Wir möchten ein offenes Forum bieten, um über Geschichte, Gegenwart und Zukunft zu diskutieren. Unser Wunsch ist es, alle Interessierten dabei zu unterstützen, die Entwicklung der Stadt Siegen (und vielleicht auch sich selbst und andere) besser kennenzulernen, die Gegenwart perspektivenreicher beurteilen und die Zukunft informativer gestalten zu können.
Verteilte Fabrikation
Fabrication Laboratories (“Fabrikationslabore”) sind offene, gemeinschaftliche Werkstätten in denen jeder Mensch Zugriff auf Produktionsmaschinen vom 3D-Drucker über CNC-Fräsen bis hin zur Strickmaschine bekommen kann. Gemeinschaftliches Lernen und Teilen werden groß geschrieben – ganz wie auch in ZEIT.RAUM. Im Projekt übernimmt das Fab Lab Siegen die Entwicklung und Produktion des interaktiven Stadtmodells – und zwar direkt in der Oberstadt am neuen Campus und sehr gerne auch in Zusammenarbeit mit allen, die sich für 3D-Druck, CNC-Fräsen und ähnliches interessieren!

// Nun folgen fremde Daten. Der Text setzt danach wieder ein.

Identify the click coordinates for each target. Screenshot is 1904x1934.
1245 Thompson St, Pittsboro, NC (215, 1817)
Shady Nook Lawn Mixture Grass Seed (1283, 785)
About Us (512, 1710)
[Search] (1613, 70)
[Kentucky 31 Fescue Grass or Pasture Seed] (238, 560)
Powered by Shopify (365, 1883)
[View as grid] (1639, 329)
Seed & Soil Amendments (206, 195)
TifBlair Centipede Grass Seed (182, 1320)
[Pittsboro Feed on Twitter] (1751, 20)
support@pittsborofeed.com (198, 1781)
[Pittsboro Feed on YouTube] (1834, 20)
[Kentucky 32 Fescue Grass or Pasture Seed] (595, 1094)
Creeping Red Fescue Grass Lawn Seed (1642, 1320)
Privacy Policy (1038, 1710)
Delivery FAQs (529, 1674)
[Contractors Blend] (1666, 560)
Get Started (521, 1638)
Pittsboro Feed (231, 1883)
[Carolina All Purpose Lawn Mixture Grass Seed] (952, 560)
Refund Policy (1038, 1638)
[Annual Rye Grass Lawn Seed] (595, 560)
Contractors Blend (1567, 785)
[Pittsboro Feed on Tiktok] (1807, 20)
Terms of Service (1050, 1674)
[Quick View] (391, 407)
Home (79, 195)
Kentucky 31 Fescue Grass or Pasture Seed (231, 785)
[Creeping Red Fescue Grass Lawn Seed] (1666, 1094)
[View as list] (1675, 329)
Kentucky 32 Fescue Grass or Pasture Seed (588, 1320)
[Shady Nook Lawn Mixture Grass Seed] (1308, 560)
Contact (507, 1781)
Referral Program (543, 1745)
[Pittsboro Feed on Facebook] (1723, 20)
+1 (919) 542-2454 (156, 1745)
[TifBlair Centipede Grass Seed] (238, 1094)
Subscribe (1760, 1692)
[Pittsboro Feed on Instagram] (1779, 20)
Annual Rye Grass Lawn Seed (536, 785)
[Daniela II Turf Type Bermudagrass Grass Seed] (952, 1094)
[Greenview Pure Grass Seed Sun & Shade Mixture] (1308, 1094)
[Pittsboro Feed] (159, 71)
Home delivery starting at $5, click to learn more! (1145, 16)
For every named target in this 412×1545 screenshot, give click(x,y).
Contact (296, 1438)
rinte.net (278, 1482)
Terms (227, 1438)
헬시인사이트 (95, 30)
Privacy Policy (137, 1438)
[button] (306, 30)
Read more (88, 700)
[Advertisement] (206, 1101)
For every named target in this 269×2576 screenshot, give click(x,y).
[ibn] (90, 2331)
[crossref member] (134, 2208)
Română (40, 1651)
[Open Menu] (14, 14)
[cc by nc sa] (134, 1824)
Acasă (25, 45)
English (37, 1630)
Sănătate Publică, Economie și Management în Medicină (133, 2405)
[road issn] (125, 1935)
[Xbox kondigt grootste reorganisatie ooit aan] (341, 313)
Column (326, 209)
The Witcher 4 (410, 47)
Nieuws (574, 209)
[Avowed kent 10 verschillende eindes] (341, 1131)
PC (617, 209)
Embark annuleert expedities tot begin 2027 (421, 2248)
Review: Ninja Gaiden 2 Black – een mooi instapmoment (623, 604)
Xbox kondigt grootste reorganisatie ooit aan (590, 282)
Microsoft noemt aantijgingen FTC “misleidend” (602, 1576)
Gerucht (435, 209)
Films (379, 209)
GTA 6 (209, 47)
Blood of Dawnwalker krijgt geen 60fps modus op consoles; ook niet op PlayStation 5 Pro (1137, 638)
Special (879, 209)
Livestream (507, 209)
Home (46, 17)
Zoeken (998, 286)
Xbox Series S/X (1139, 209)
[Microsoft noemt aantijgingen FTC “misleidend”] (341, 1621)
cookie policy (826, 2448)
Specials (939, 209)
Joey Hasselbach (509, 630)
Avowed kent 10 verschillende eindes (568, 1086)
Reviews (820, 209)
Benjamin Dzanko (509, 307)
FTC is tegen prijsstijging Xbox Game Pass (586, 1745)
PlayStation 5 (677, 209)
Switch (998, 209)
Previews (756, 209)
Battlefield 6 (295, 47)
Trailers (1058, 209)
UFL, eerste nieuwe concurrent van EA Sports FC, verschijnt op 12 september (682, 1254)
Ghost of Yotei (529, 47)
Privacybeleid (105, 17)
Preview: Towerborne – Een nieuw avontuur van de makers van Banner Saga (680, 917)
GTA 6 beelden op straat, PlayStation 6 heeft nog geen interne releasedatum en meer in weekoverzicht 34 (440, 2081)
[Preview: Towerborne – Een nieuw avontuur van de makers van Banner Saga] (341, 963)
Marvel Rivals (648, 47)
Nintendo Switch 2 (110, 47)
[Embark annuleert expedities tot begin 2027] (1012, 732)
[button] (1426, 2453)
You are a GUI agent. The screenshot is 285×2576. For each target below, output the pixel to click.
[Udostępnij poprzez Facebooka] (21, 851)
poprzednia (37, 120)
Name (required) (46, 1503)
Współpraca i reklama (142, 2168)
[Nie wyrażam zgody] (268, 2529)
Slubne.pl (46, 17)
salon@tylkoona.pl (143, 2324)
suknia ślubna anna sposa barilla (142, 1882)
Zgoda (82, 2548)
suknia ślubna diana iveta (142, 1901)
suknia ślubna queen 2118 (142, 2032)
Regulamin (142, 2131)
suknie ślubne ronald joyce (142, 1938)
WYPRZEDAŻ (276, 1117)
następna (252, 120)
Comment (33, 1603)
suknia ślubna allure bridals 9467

Zum Hintergrund von Fab Labs: Die Landschaft der Produktgestaltung und -fabrikation ändert sich. Früher unerschwingliche Produktionsmaschinen werden günstiger, häufig (quell-)offen verfügbar und zunehmend nutzerfreundlich. Zusätzlich ermöglich das Internet globales Teilen und Zusammenarbeit. Weltweit entstehen immer mehr Fab Labs als Orte des Experimentierens in genau diesem Spannungsfeld: Produzieren wir in Zukunft Güter (wieder) lokal? Gestalten wir diese Güter kollaborativ? Inwieweit kann, soll und möchte überhaupt jeder Mensch etwas über Fabrikation wissen? Wie wirkt sich so etwas auf Nachhaltigkeit, Bildung und Wirtschaft aus? Wir wissen es noch nicht - aber wir arbeiten dran!
Nachhaltigkeit
Ebenso wie der Gemeinschaftsgedanke stellt auch Nachhaltigkeit eine zentrale Säule des Projektes dar. Unter „Nachhaltigkeit“ verstehen wir hier jedoch nicht nur lokale Produktion und ähnliches, sondern vor allem auf den Menschen bezogene Aspekte:
Wir möchten gerade (computer-)technische Systeme so gestalten, dass sie möglichst für alle Interessierten gut zugänglich, gut bedienbar und verständlich sind. Im Fokus unseres Projektes stehen die Menschen und die Geschichte, die Technik kann und soll immer nur unterstützen. Ebenso wichtig ist uns, dass alle Spaß an der Beteiligung haben und ihre Teilnahme nicht nur einen Nutzen für das Projekt hat, sondern jeder auch etwas für sich selbst mitnehmen kann.